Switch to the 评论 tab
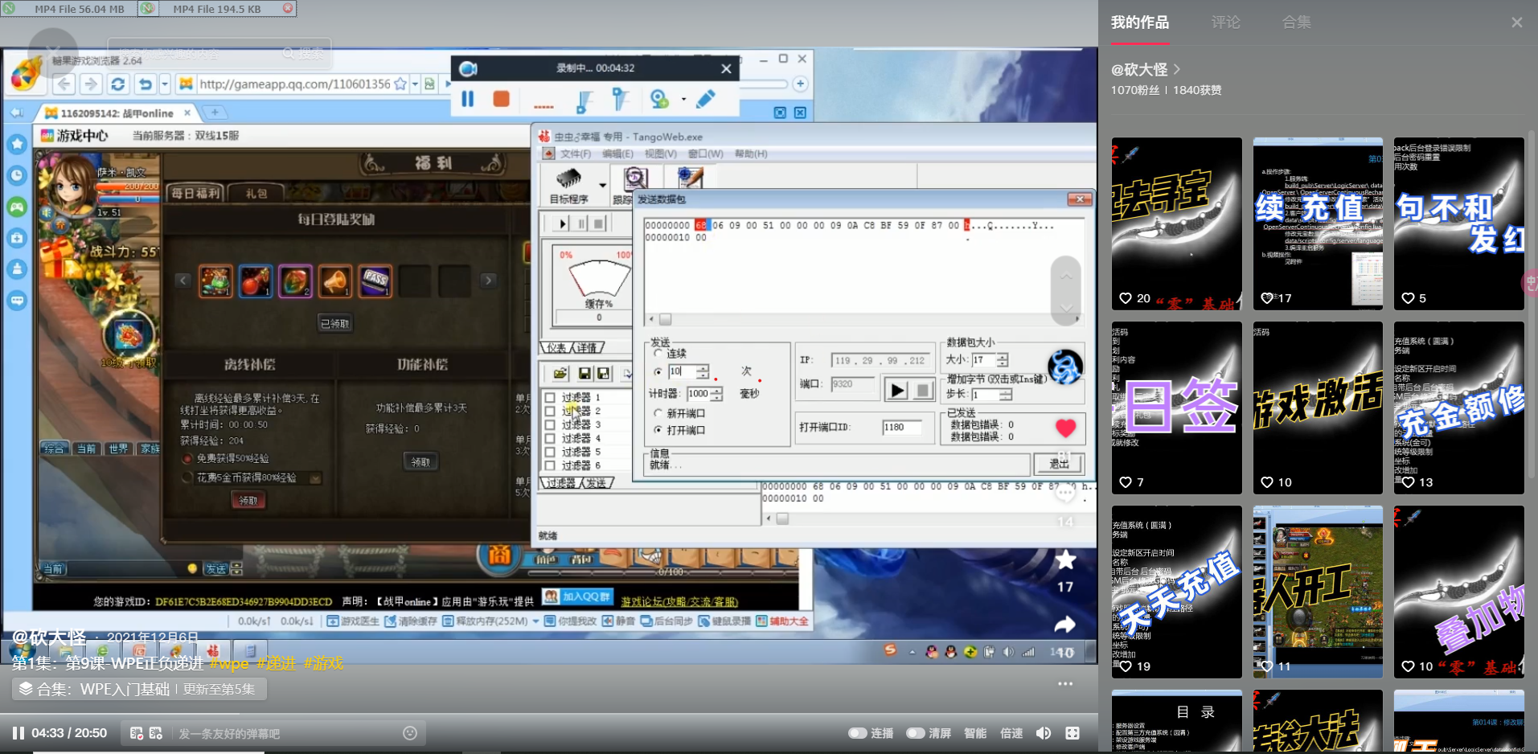 click(x=1225, y=23)
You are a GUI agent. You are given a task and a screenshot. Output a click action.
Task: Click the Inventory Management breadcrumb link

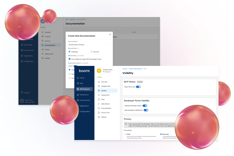pos(135,69)
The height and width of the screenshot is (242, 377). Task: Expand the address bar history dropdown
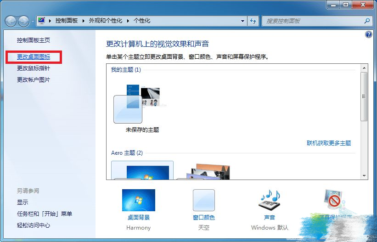(242, 21)
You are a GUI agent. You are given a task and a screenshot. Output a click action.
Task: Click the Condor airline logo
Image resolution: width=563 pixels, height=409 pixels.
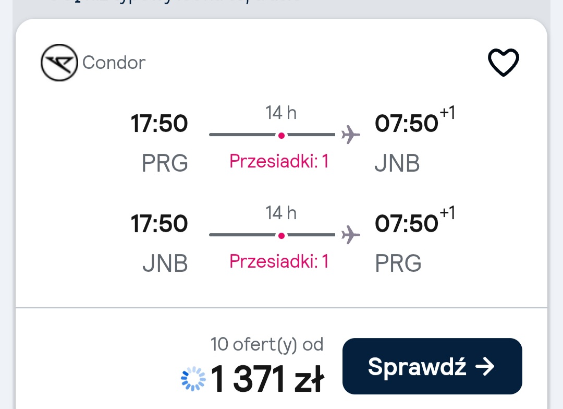pyautogui.click(x=59, y=63)
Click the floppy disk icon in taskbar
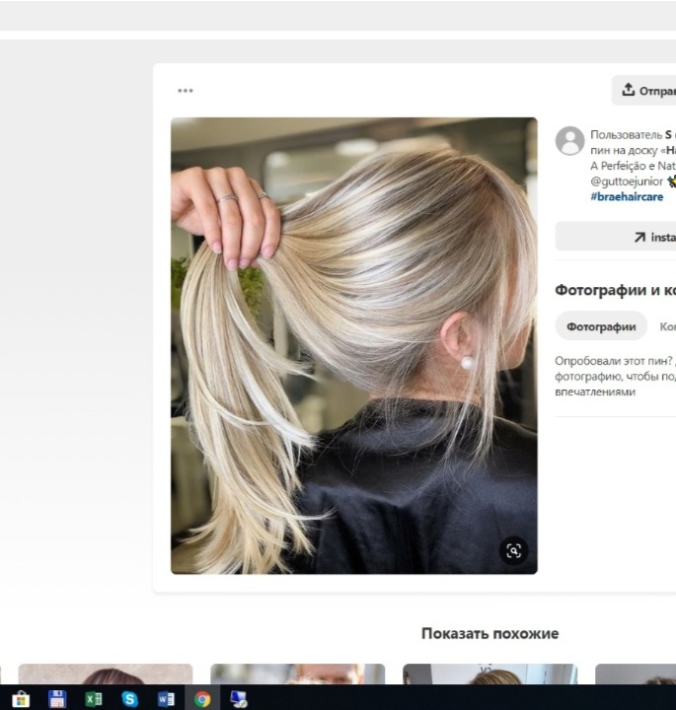 57,698
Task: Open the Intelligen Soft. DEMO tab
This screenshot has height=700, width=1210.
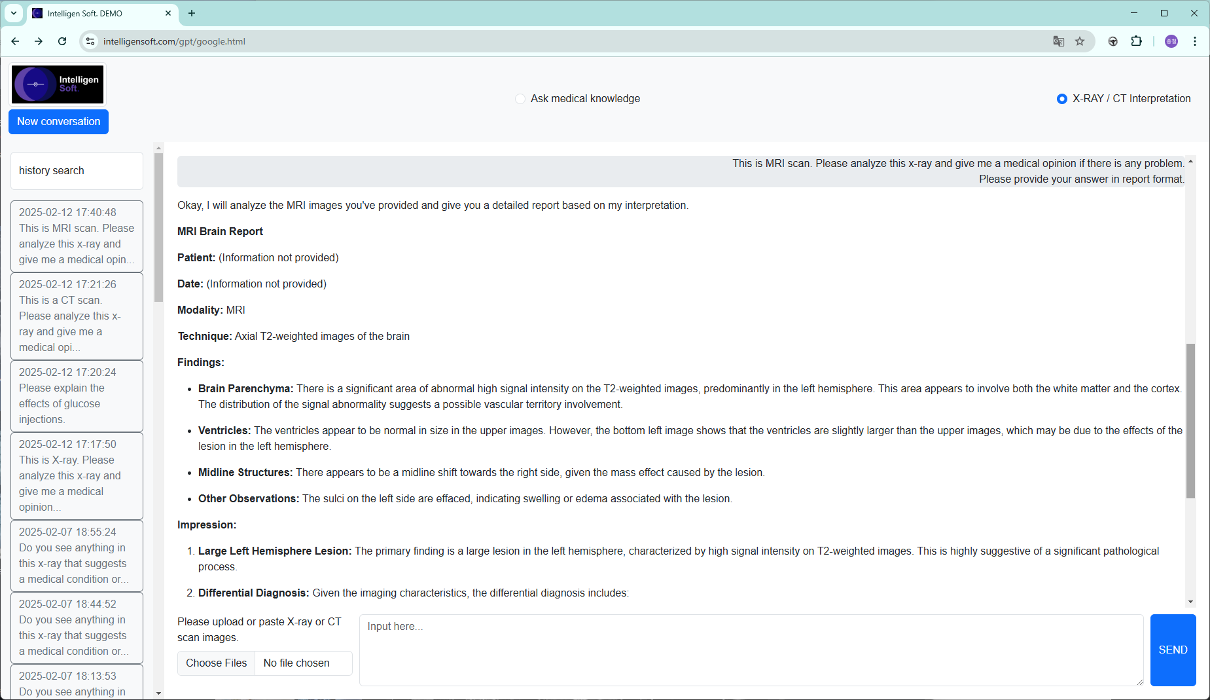Action: (x=98, y=13)
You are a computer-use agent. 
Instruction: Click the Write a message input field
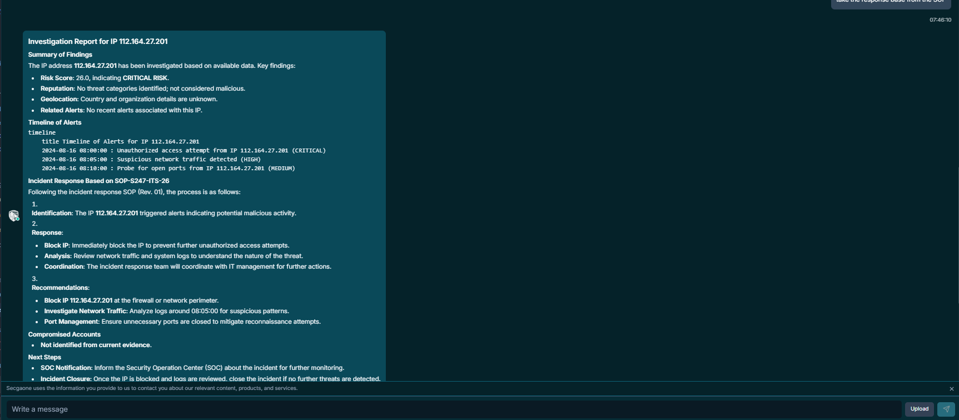pyautogui.click(x=453, y=409)
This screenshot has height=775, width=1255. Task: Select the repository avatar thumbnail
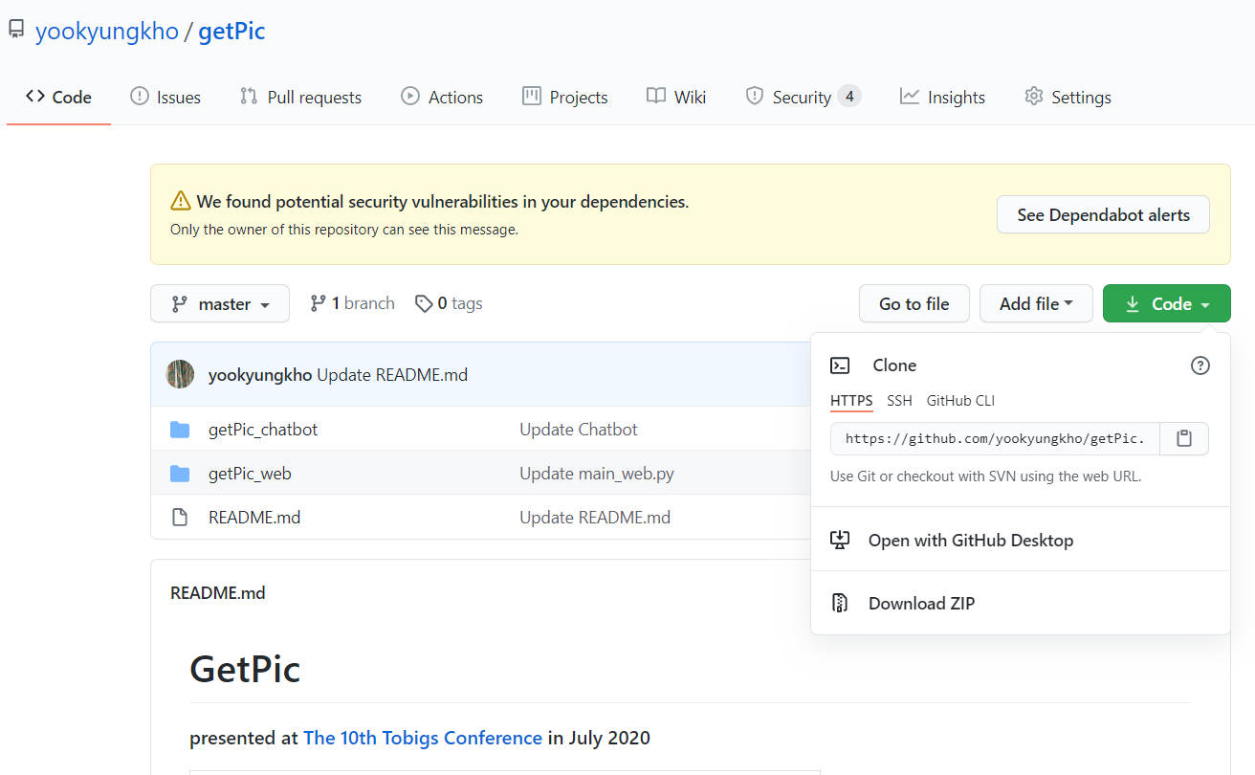180,374

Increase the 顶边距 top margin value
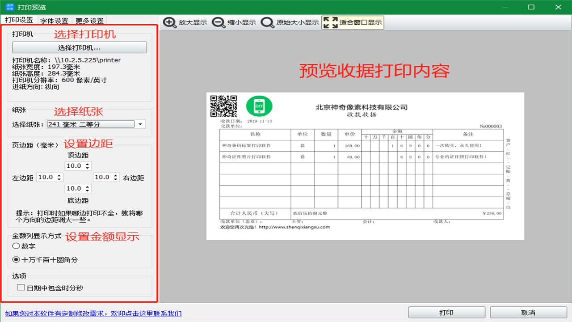tap(88, 164)
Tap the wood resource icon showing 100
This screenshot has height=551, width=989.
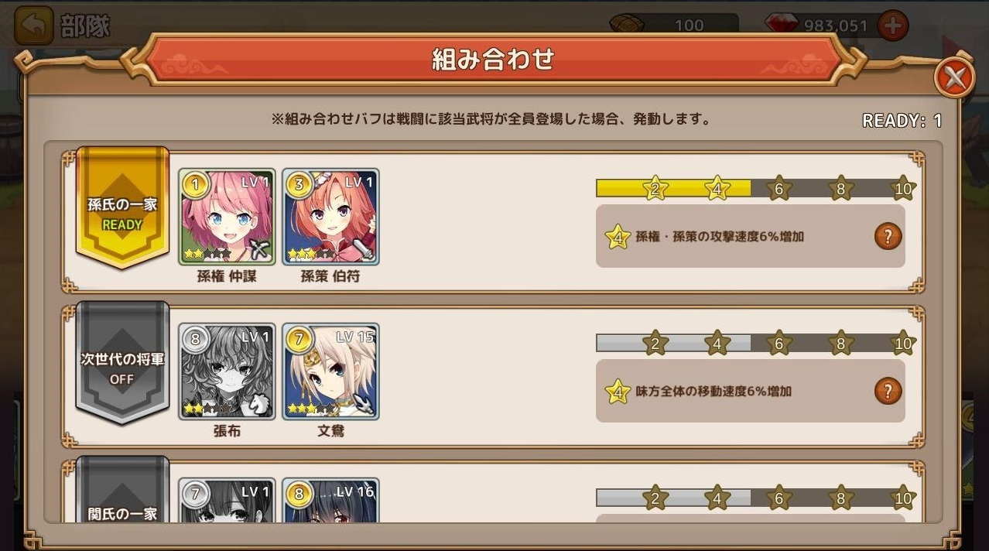click(x=626, y=24)
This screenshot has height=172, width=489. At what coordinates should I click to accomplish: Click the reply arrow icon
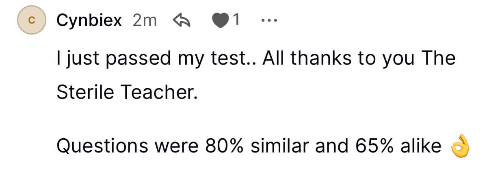(x=182, y=20)

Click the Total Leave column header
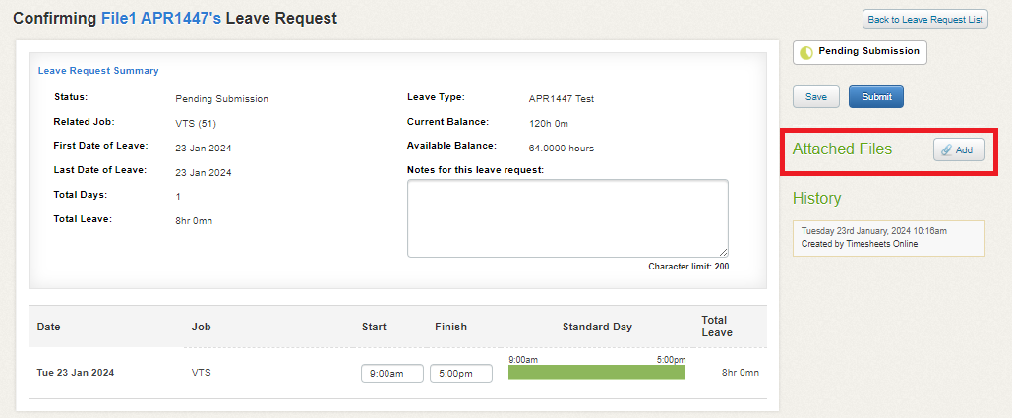coord(716,327)
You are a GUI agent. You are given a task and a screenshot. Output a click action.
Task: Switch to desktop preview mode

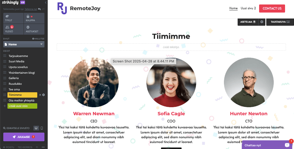[36, 128]
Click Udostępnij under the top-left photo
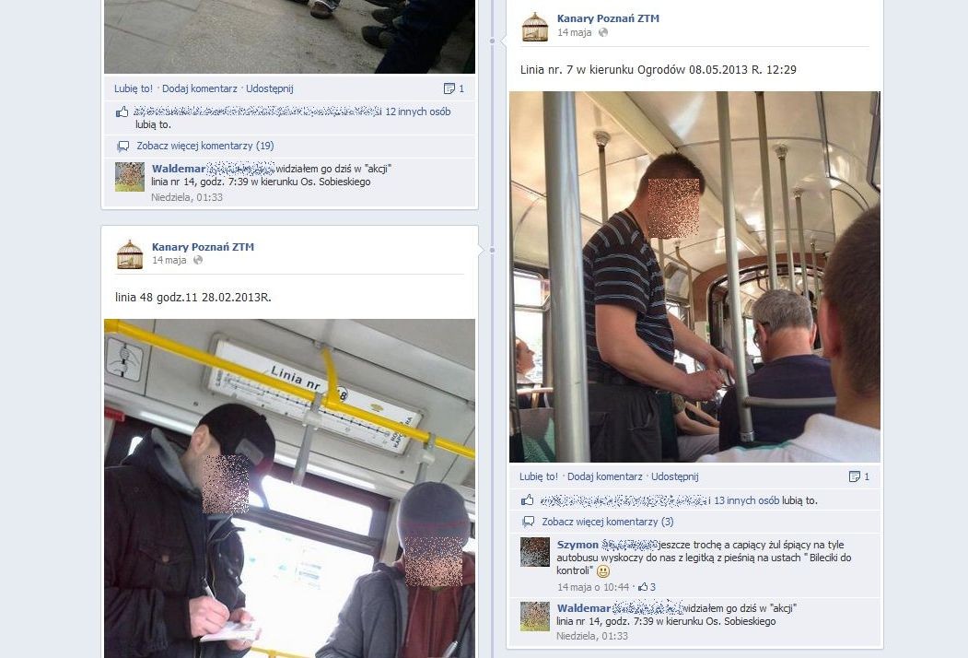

____________________

:: Work to complete ::
Each record above is to be restated exactly, with its pictures removed from the copy.

:: Task response ::
Switch to the 评论 tab
 click(x=1225, y=23)
You are a GUI agent. You are given a task and a screenshot. Output a click action.
Task: Click the Inventory Management breadcrumb link

pos(135,69)
The height and width of the screenshot is (242, 377). Task: Expand the address bar history dropdown
(242, 21)
You are a GUI agent. You are given a task and a screenshot. Output a click action.
Task: Click the Condor airline logo
Image resolution: width=563 pixels, height=409 pixels.
pyautogui.click(x=59, y=63)
Click the floppy disk icon in taskbar
 57,698
Task: Open the Intelligen Soft. DEMO tab
This screenshot has height=700, width=1210.
Action: (x=98, y=13)
You are a computer-use agent. 
Instruction: Click the Write a message input field
pyautogui.click(x=453, y=409)
This screenshot has height=775, width=1255. Task: Select the repository avatar thumbnail
180,374

Increase the 顶边距 top margin value
tap(88, 164)
Tap the wood resource icon showing 100
This screenshot has height=551, width=989.
click(x=626, y=24)
This screenshot has height=172, width=489. At what coordinates should I click to accomplish: Click the reply arrow icon
(x=182, y=20)

Click the Total Leave column header
coord(716,327)
You are a GUI agent. You are given a task and a screenshot. Output a click action.
Task: Switch to desktop preview mode

[36, 128]
Click Udostępnij under the top-left photo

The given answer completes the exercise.